Bridging the Linguistic Gap
Someone reminded me recently of a theory involving language that I think is, in the final analysis, the linguistic version of asking how many angels can dance on the head of a pin.
Basically, as I understand it, the theory says that if I speak language A and I encounter a word from language B (say, "Schadenfreude", for instance) that doesn't have a direct translation in language A, the definition of the word can be explained to me in my language, but still I will never really understand the true meaning of the word. My version of the concept will only be a shadow of the true meaning.
It is claimed, again as I understand it, that this is because being exposed to language A as a child will cause my brain to create a different set of neural connections than if I were exposed to language B, and those structural differences make the gap unbridgable.
To deal with the second claim first, I can't see this being true. I think it puts the cart before the horse, in that, at least at some point as languages A and B, or language in general, first developed, the brain shaped language rather than language shaping the brain. That is to say that language B, or its ancestors, was at some point developed by people whose neural structure wasn't set by growing up with it, because they were inventing it. By the same token, for every word in existence there was a point where someone who didn't grow up with it invented it. Unless we are to assume that no one in the first generation of a language or a word really understood it, then it can't be true that we must be exposed to a language as a child in order to truly understand it.
Secondly, I think this idea overestimates how different from one another people can be on a fundamental level, and thus how different languages created by people can be. Completely unrelated languages have more in common than you might think, because humans think in similar ways because we're all one species. For instance, it is because humans think in similar ways throughout the world that pyramids were built independently by people in Central America and Egypt, and why the myths of various cultures that had no contact with one another deal with the same themes and often have almost exactly the same stories. (For instance, almost every culture in the world has a vampire myth).
Humans come equipped with machinery in the brain for creating and learning language. That's why kids learn language without trying: they're programmed to learn language, or at least human language. The various languages are products of this machinery that is, itself, common to all human societies. While the specifics of the language differ, the programming in the brain that generates the language in the first place is the same. That's why Asian kids born in the US learn English just as well as kids with British ancestry. Kids' brains are able to recognize and pick up human language because they have the same programming and their brains can recognize what follows the basic guidelines of what human language must be from what it isn't. That's how kids know that the sounds their parents make are language to be imitated and learned but the dog's bark is just noise.
As such, language A and language B, both created with the same software according to the same overarching rules, cannot be so alien from each other that I can never understand those unique language B words I spoke of earlier. I have the same software as the person who first thought up the word and as the people who use the word, and that software is capable of bridging that gap.

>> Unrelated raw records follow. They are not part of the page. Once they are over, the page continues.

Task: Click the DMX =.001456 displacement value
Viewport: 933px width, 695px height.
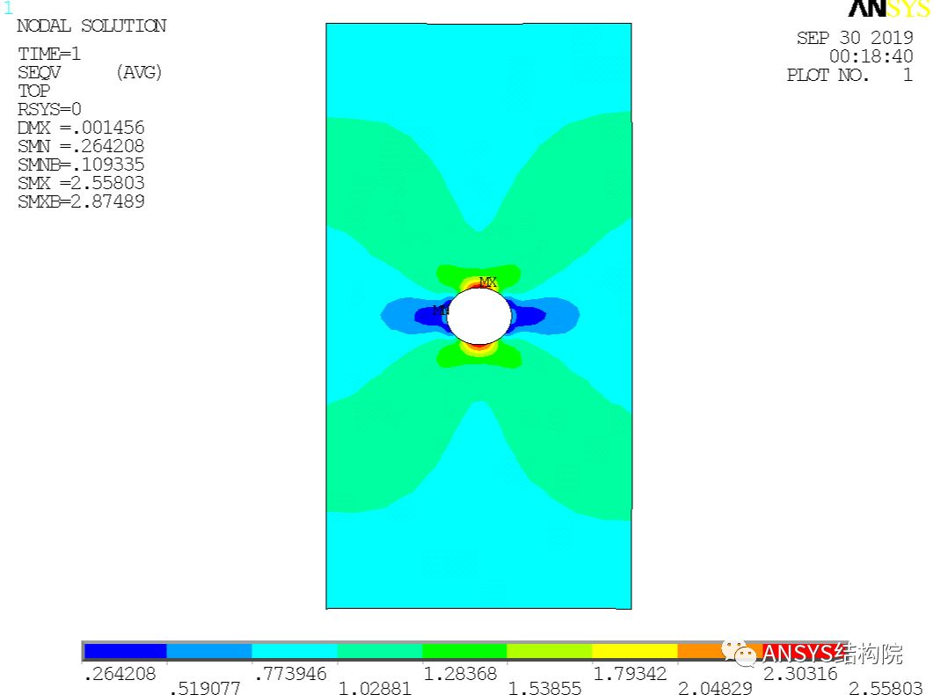Action: click(x=80, y=128)
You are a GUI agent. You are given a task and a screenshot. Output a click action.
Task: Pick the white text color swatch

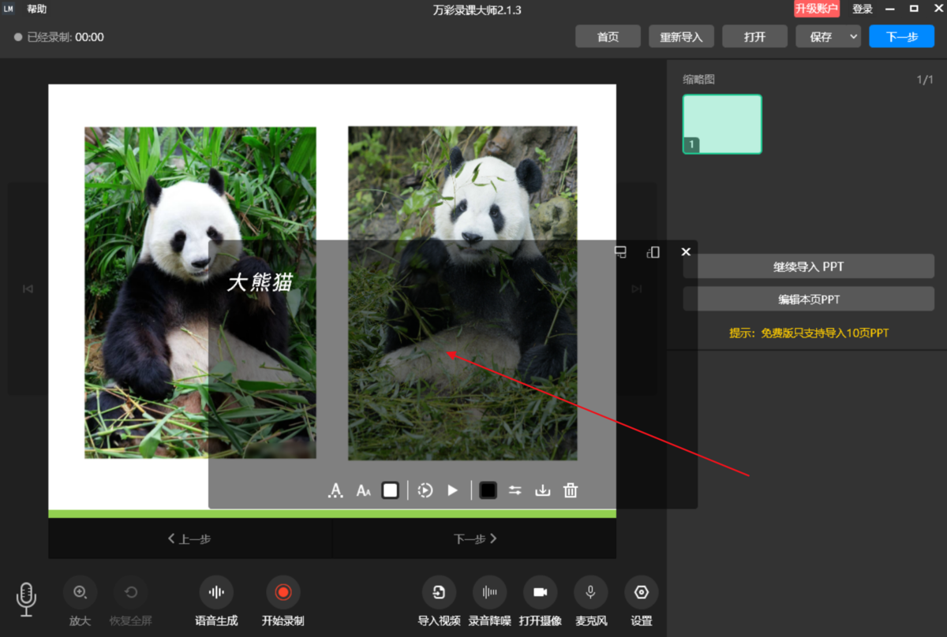(x=390, y=490)

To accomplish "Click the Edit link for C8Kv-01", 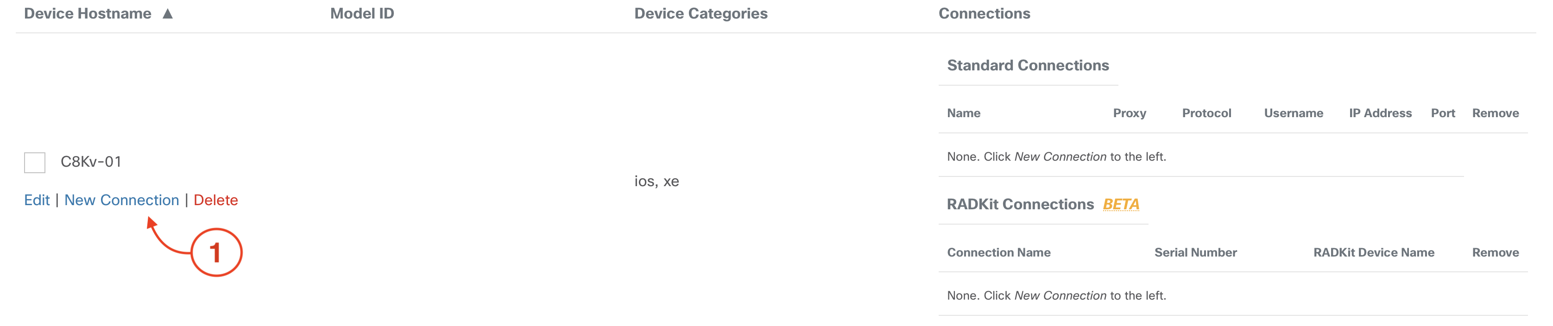I will [x=37, y=200].
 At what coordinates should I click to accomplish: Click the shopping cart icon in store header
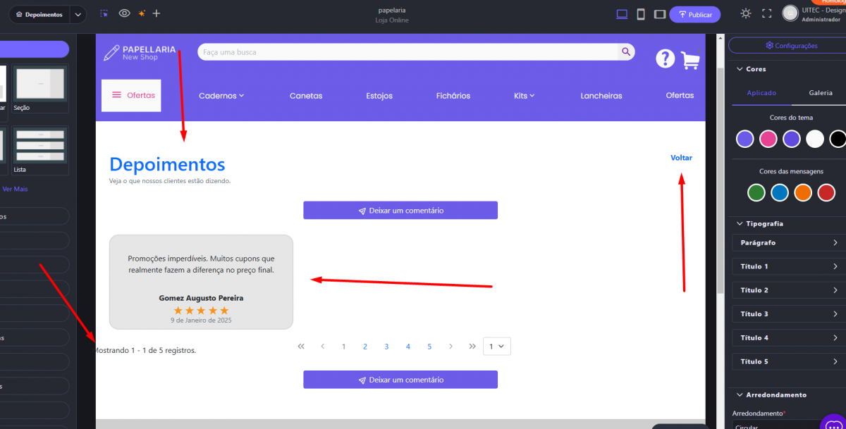[x=690, y=60]
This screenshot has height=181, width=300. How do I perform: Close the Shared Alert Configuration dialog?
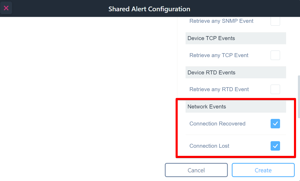click(6, 8)
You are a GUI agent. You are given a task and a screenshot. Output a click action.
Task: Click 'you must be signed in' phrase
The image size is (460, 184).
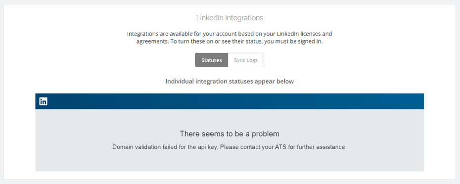point(293,42)
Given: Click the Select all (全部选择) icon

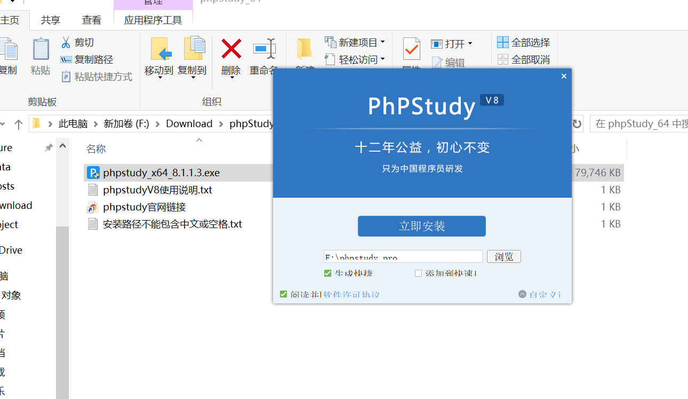Looking at the screenshot, I should tap(502, 42).
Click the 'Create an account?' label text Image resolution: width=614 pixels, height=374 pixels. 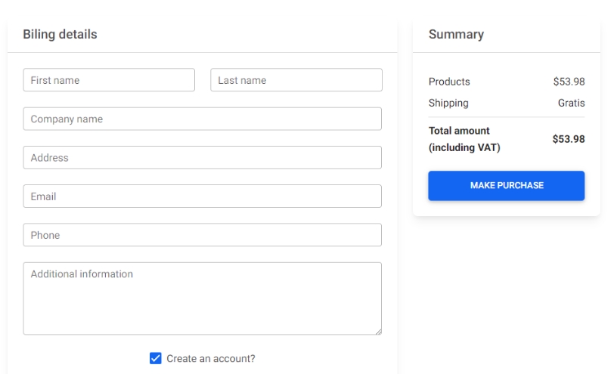211,359
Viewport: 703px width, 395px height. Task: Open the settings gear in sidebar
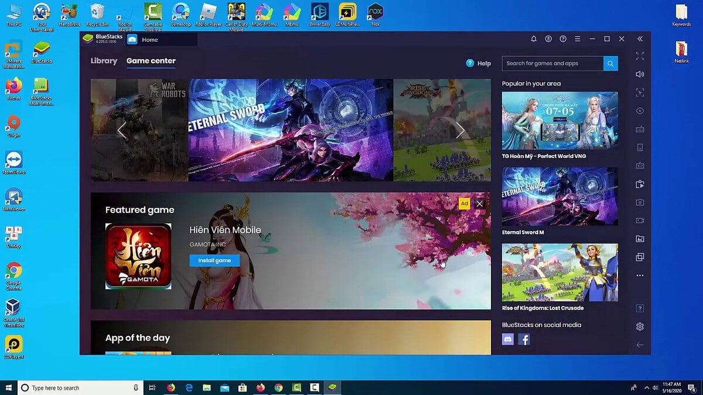point(640,327)
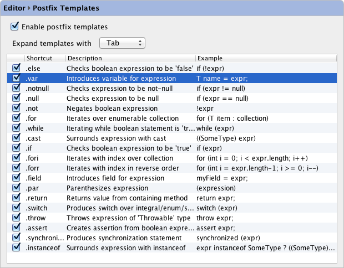The width and height of the screenshot is (344, 268).
Task: Toggle the .instanceof template checkbox
Action: click(x=16, y=248)
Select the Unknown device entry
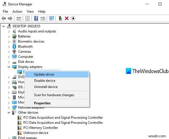The image size is (169, 139). point(35,133)
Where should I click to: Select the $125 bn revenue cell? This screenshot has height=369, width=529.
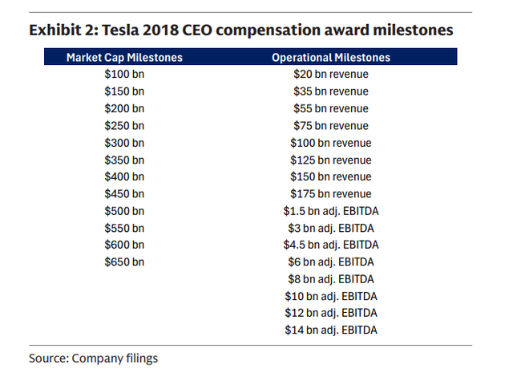click(x=331, y=160)
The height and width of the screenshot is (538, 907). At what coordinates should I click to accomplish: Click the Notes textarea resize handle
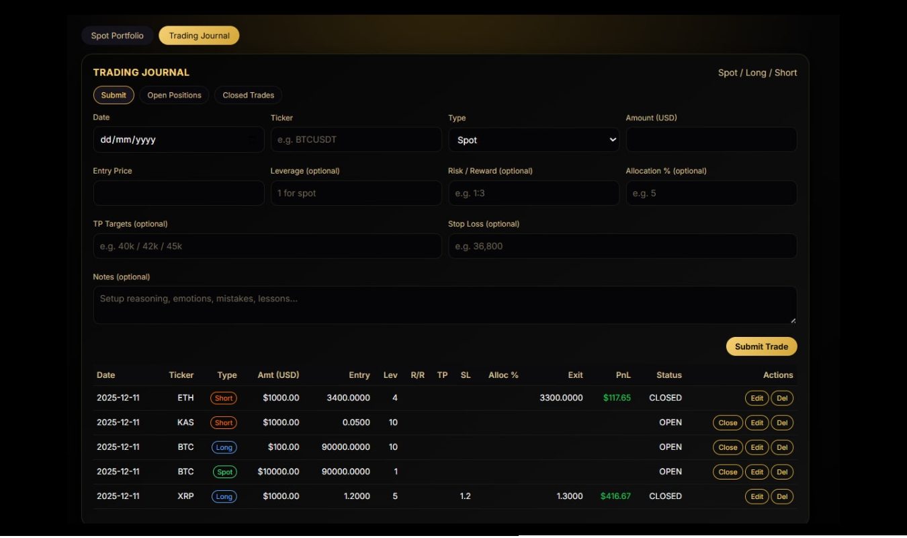click(793, 321)
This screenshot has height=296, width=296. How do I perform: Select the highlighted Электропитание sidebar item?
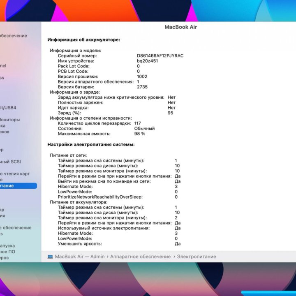(16, 186)
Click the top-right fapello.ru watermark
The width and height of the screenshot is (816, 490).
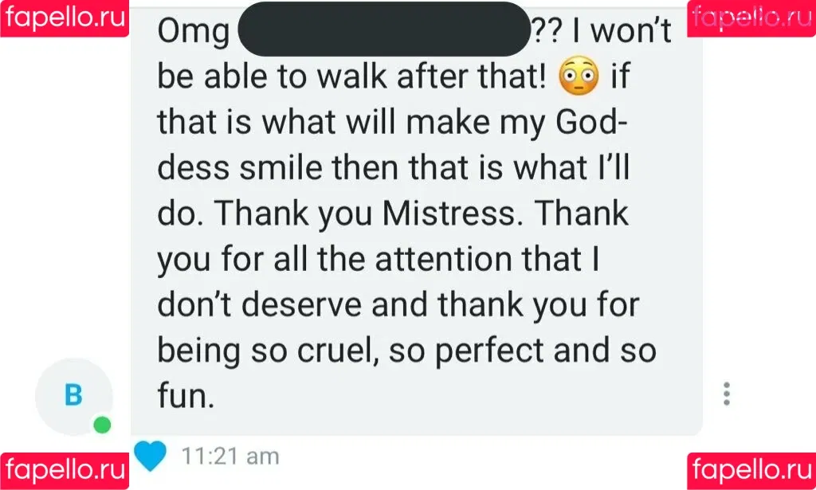tap(751, 18)

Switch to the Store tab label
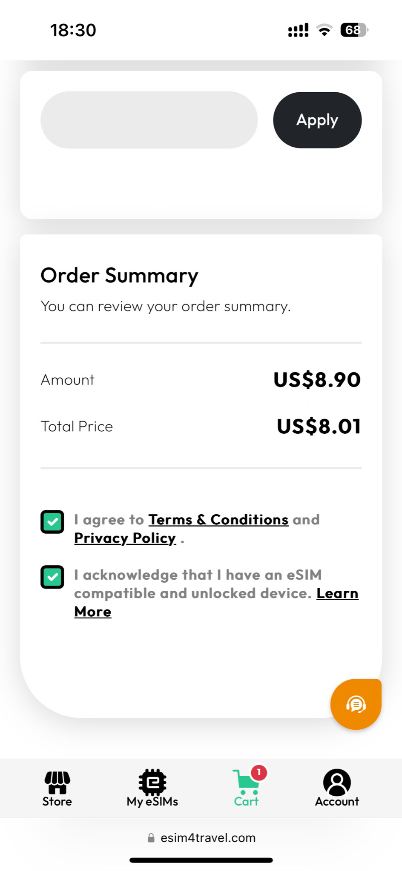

This is not to say that there is not some truth to the idea that language, along with culture, can influence the ways people think and act. I contend, however, that those differences are much more minor than we think, because we notice differences more than similarities. It's sort of like chimps and humans -- looking at each, we'd guess that our DNA wasn't alike at all, but in fact we share all but 1.6%. I think the difference in how languages affect the development of our brains to be something like that, where there are those 2% surface differences sitting over the 98% that is the same.
And language doesn't come from those more superficial upper layers of our brains and thinking. It comes from somewhere down deeper, where our culture and environment don't have as much effect as they do on easily changed things like, for instance, political leanings. And that's where we understand language, and that's where I grasp the meaning of a unique word from language B whether or not I grew up with language B. Because I grew up with a grasp of human language simply as an inheritance of being human.
I might buy this theory, on the other hand, were we talking about learning a language spoken by another species. For instance, if birds had developed language to the extent humans have, I could buy that I could never truly understand some of the words of the bird language, because they are rooted in and created by programming I don't share, without a common base from which both our languages sprang.
Secondly, (whew!), what the hell does it even mean that I can never "truly" understand a unique word from language B, but only a "shadow" of its true meaning? If both a native German speaker and I point at the same event and say, "Schadenfreude," in what sense is my concept of it different from his? How would you measure that difference? If we compare over time my use of the word against the German speaker's, and discover that my use of the word is consistent with his or hers, which anecdotally, at least, I have reason to believe we could, then how can a linguist possiby distinguish our two concepts of the word? To me, this is sort of a vague hand-waving way of saying, "You think you get it, but you really don't." Uh, okay.
To me, this is a distinction without a difference, which is another way of saying a distinction that is meaningless. Sort of like the distinction between whether God exists or not, since things are exactly the same either way.